[Saved entries]

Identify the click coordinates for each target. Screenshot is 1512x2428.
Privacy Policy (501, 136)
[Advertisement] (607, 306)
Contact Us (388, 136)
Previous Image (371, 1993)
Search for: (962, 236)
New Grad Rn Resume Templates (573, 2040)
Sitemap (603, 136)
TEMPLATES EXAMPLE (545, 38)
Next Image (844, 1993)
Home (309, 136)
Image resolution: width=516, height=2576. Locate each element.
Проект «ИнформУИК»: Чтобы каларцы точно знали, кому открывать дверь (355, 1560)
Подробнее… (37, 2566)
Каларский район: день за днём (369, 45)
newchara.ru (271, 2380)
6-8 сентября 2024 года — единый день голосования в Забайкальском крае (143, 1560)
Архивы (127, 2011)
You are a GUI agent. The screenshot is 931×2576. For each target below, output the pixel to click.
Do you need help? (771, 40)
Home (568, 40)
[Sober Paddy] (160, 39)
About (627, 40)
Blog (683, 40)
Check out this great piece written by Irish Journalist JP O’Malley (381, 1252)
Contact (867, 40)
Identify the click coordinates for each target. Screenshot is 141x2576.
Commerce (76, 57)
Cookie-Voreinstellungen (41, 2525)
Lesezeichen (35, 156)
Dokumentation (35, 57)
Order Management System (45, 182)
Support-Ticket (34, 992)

**Aim of the exercise**
All lines from the one that contains "Dokumentation (35, 57)" to the end of the records above are to be copied exactly; leave out the rest.

**Response below**
Dokumentation (35, 57)
Order Management System (45, 182)
Support-Ticket (34, 992)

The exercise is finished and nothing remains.